▶ ÉNONCÉ 1:
Chacune de ces affirmations concorde-t-elle avec l'extrait source ? (a) François et Clotilde Hamel ont jeté leur lait en 2009. (b) Le couple déclare un revenu annuel d'environ 50.000 euros, sans aucune subvention. (c) En 2015, le coût de production du lait était de 350 euros. Répondez par oui ou non pour chacune, en citant mot pour mot les termes décisifs du texte.
▶ ÉNONCÉ 2:
Dans l'extrait source, de quelle musique le producteur est-il féru ?

▶ EXTRAIT SOURCE:
Sa sérénité tranche avec le désespoir des éleveurs qui manifestaient quelques jours plus tôt à Caen, évoquant avec colère le suicide récent d’un des leurs, criblé de dettes, et criant leur « ras le bol » de ne pouvoir vivre de leur métier et de devoir travailler « 365 jours sur 365 ».

François Hamel et son épouse Clotilde ont eux aussi manifesté, mais en 2009, en jetant leur lait pour tenter de faire remonter le prix d’achat par les laiteries.

Cette grève s’avérant vaine, le couple a décidé de se lancer dans l’agriculture bio.

« Il y a un moment où il faut s’asseoir et se demander où on veut aller. Pour nous, respecter la vie, la terre, c’est sacré », explique ce catholique.

Résultat, le couple assure avoir aujourd’hui doublé son revenu annuel à environ 50.000 euros, dont 25.000 euros de subventions. Avant, il ne lui restait plus que l’argent des subventions pour vivre.

Le producteur, féru des fugues de Bach et « viscéralement attaché » à la terre, a vendu son lait en moyenne 435 euros les mille litres en 2015 pour un coût de production de 350 euros. En 2016, le prix de vente augmente, même après une baisse en 2015 par rapport à 2014.

▶ Enregistrements des positions cibles:
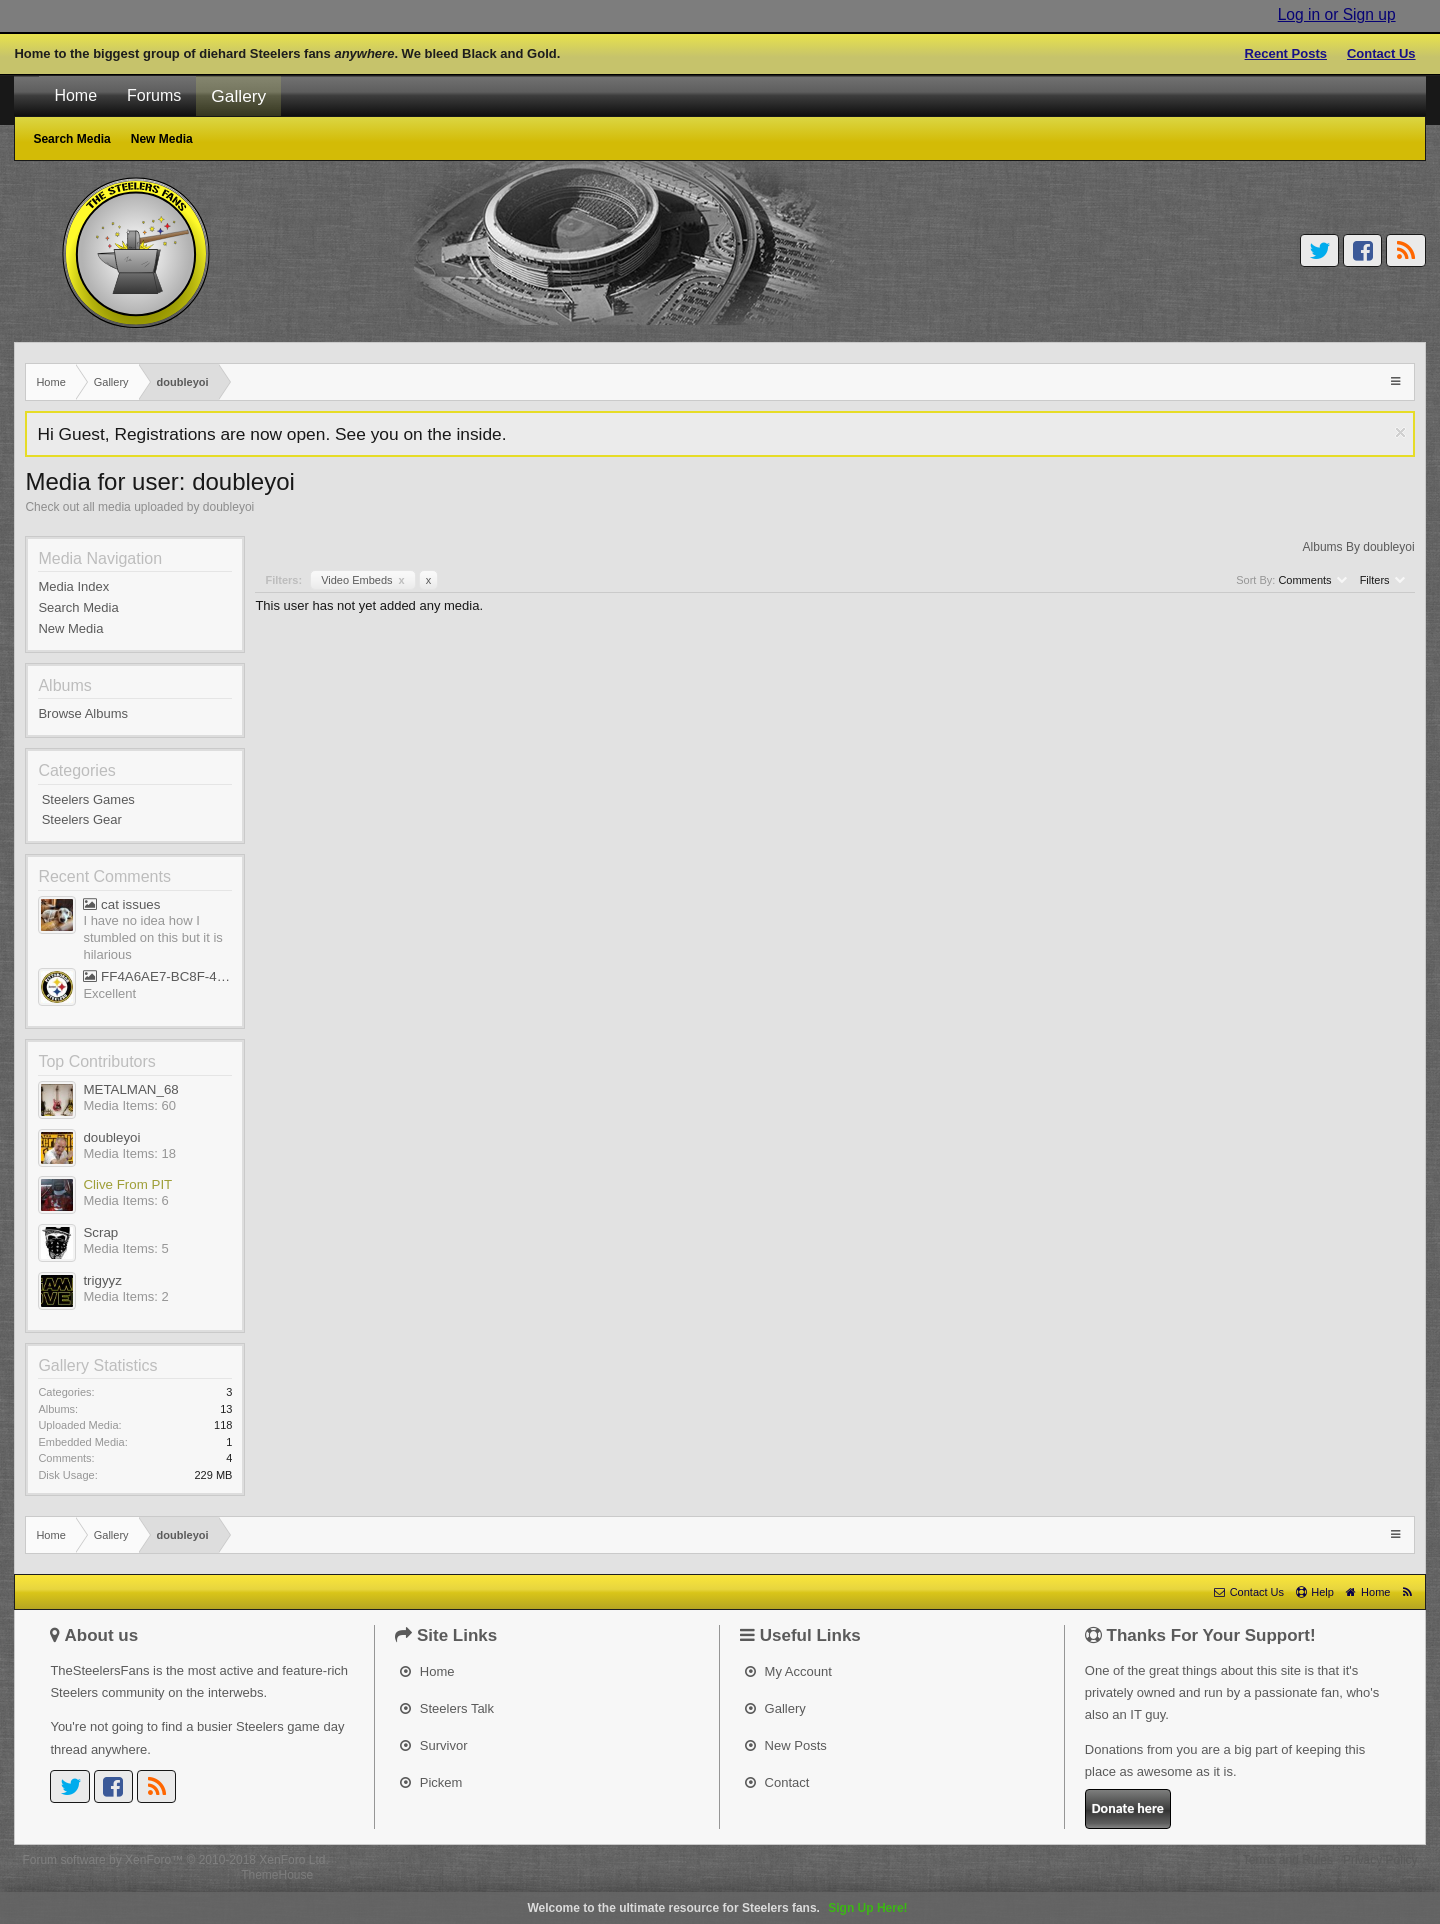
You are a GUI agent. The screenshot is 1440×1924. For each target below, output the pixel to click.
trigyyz (102, 1280)
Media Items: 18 (129, 1153)
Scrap (100, 1232)
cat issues (121, 904)
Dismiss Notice (1400, 432)
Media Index (73, 586)
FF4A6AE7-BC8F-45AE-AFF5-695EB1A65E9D (157, 976)
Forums (154, 95)
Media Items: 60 (129, 1105)
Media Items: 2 (125, 1296)
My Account (788, 1671)
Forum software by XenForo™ (175, 1860)
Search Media (78, 607)
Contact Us (1381, 53)
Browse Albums (83, 713)
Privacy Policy (1380, 1860)
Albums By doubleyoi (1359, 547)
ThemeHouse (277, 1875)
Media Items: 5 (125, 1248)
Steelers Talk (447, 1708)
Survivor (433, 1745)
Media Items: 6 (125, 1200)
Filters (1382, 580)
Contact (777, 1782)
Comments (1312, 580)
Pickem (431, 1782)
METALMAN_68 (130, 1089)
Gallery (238, 96)
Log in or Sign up (1337, 14)
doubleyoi (111, 1137)
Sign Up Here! (867, 1908)
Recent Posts (1286, 53)
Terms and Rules (1288, 1860)
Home (75, 95)
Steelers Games (88, 799)
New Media (70, 628)
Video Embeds (363, 580)
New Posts (786, 1745)
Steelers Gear (82, 819)
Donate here (1128, 1808)
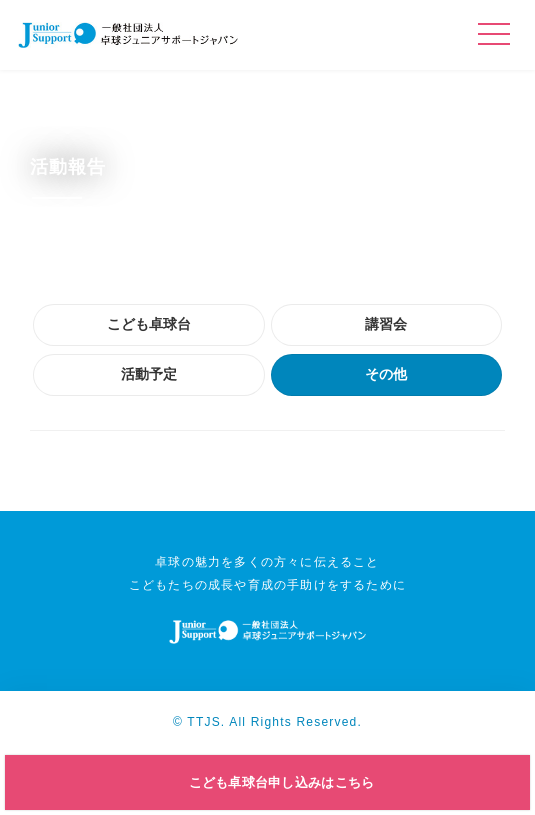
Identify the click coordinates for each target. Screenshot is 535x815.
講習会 (386, 324)
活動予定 (149, 374)
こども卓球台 (149, 324)
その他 (386, 374)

▶ RÉPONSE COMPLÈTE 1:
(a) Oui : « mais en 2009, en jetant leur lait ».
(b) Non : « environ 50.000 euros, dont 25.000 euros de subventions ».
(c) Oui : « en 2015 pour un coût de production de 350 euros ».

▶ RÉPONSE COMPLÈTE 2:
Des fugues de Bach.